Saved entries

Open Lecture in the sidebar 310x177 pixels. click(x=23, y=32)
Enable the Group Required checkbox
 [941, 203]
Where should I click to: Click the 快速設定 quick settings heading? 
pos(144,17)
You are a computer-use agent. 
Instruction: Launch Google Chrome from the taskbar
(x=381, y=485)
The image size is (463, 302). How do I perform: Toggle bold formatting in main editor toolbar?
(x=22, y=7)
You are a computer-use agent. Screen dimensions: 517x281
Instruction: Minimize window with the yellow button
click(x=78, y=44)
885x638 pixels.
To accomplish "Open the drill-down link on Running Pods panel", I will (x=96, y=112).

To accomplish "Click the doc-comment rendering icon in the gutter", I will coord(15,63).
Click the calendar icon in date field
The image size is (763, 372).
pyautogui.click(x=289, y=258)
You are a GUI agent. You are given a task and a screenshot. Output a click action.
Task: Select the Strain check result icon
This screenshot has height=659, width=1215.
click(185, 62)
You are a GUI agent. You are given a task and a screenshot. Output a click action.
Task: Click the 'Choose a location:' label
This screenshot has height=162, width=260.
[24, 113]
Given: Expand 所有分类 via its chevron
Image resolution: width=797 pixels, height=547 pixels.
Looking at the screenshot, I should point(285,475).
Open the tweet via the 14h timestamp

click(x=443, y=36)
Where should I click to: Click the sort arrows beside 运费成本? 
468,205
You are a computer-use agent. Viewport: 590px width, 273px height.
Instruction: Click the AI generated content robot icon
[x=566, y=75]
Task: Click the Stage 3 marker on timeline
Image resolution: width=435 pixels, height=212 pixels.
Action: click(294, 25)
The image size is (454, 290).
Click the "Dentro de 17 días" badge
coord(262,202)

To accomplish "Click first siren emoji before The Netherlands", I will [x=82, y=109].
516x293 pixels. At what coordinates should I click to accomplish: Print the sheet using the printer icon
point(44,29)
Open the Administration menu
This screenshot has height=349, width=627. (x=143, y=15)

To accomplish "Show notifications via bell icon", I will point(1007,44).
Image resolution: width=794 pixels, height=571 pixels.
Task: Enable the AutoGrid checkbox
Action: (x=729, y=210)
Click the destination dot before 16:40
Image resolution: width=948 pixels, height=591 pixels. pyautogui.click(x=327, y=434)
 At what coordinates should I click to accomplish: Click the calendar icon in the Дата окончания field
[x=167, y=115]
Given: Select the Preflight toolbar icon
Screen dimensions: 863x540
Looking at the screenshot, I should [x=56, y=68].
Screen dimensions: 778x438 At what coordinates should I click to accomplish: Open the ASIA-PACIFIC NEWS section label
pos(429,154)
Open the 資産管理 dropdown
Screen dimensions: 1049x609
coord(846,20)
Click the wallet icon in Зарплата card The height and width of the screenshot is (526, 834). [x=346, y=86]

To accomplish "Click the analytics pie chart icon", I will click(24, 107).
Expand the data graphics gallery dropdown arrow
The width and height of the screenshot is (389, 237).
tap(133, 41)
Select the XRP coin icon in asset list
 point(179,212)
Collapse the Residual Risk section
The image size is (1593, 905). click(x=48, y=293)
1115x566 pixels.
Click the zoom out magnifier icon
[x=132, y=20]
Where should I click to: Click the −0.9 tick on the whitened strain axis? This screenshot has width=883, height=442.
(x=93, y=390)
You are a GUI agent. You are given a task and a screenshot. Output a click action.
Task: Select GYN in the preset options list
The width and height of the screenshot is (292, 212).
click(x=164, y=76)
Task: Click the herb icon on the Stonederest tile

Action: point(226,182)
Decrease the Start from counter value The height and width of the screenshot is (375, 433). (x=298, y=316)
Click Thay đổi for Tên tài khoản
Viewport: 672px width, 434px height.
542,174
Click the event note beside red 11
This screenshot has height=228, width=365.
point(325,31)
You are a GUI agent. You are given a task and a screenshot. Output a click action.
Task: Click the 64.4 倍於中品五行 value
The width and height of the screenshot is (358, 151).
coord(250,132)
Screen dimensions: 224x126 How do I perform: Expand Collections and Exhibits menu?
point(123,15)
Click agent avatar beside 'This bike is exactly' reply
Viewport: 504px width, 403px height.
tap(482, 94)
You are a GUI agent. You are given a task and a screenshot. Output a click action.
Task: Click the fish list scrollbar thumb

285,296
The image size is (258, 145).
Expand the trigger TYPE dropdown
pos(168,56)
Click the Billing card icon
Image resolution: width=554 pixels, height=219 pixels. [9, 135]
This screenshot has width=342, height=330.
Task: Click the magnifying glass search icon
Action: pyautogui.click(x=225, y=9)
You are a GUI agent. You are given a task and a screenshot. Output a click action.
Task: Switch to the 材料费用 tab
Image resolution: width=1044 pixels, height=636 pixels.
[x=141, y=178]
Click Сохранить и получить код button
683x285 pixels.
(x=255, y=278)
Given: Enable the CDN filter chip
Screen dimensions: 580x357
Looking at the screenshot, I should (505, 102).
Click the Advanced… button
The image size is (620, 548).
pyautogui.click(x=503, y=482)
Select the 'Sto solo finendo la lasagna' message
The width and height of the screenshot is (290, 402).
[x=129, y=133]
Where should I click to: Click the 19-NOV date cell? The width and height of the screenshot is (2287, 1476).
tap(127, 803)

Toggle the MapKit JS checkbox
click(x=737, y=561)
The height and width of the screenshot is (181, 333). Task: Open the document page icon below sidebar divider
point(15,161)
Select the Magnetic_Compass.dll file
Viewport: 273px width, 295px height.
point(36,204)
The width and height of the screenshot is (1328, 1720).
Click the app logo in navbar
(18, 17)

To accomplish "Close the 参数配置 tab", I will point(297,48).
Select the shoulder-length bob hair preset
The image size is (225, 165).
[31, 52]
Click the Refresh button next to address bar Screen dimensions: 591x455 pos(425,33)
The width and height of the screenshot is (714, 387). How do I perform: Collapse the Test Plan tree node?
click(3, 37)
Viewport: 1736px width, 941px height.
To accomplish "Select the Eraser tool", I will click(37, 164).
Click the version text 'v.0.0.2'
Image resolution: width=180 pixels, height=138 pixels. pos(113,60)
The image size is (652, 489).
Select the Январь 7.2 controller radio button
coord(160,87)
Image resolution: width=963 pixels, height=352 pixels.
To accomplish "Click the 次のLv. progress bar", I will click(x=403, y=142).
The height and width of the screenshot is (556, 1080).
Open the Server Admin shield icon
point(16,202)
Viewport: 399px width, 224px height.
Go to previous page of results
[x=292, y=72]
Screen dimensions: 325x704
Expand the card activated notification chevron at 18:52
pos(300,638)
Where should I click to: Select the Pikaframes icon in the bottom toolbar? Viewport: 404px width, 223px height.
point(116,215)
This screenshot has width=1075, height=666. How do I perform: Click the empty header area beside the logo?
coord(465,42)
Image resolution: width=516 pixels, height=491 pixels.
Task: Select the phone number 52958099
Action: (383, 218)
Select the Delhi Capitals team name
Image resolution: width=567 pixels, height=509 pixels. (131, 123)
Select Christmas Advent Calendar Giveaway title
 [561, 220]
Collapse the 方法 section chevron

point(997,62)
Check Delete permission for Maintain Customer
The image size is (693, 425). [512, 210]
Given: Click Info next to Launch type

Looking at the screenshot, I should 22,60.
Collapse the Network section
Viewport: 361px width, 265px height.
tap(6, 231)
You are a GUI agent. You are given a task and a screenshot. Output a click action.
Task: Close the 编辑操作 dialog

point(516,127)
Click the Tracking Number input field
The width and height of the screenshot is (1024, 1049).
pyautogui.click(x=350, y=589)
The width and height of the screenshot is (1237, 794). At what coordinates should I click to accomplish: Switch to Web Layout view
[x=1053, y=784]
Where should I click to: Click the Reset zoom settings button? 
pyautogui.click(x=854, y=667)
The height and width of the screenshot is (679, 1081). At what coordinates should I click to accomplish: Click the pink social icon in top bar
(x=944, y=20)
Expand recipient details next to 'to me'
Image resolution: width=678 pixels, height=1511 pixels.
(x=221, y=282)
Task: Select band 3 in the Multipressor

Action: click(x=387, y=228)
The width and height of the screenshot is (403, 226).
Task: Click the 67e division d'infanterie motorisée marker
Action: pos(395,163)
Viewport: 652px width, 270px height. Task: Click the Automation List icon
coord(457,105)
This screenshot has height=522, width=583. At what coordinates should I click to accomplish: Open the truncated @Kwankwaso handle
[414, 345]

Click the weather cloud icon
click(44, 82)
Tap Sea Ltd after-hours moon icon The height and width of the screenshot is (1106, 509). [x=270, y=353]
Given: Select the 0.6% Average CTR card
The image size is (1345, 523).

**PROMPT:**
Look above for the line containing "This screenshot has width=1075, height=666."; copy from it through the last line, exactly, and nothing more.

**ANSWER TO THIS EXERCISE:**
This screenshot has width=1075, height=666. How do I perform: Click the empty header area beside the logo?
coord(465,42)
Image resolution: width=516 pixels, height=491 pixels.
Task: Select the phone number 52958099
Action: (383, 218)
Select the Delhi Capitals team name
Image resolution: width=567 pixels, height=509 pixels. (131, 123)
Select Christmas Advent Calendar Giveaway title
 [561, 220]
Collapse the 方法 section chevron

point(997,62)
Check Delete permission for Maintain Customer
The image size is (693, 425). [512, 210]
Given: Click Info next to Launch type

Looking at the screenshot, I should 22,60.
Collapse the Network section
Viewport: 361px width, 265px height.
tap(6, 231)
You are a GUI agent. You are given a task and a screenshot. Output a click action.
Task: Close the 编辑操作 dialog

point(516,127)
Click the Tracking Number input field
The width and height of the screenshot is (1024, 1049).
pyautogui.click(x=350, y=589)
The width and height of the screenshot is (1237, 794). At what coordinates should I click to accomplish: Switch to Web Layout view
[x=1053, y=784]
Where should I click to: Click the Reset zoom settings button? 
pyautogui.click(x=854, y=667)
The height and width of the screenshot is (679, 1081). At what coordinates should I click to accomplish: Click the pink social icon in top bar
(x=944, y=20)
Expand recipient details next to 'to me'
Image resolution: width=678 pixels, height=1511 pixels.
(x=221, y=282)
Task: Select band 3 in the Multipressor

Action: click(x=387, y=228)
The width and height of the screenshot is (403, 226).
Task: Click the 67e division d'infanterie motorisée marker
Action: pos(395,163)
Viewport: 652px width, 270px height. Task: Click the Automation List icon
coord(457,105)
This screenshot has height=522, width=583. At what coordinates should I click to accomplish: Open the truncated @Kwankwaso handle
[414, 345]

Click the weather cloud icon
click(44, 82)
Tap Sea Ltd after-hours moon icon The height and width of the screenshot is (1106, 509). [x=270, y=353]
Given: Select the 0.6% Average CTR card
The image size is (1345, 523).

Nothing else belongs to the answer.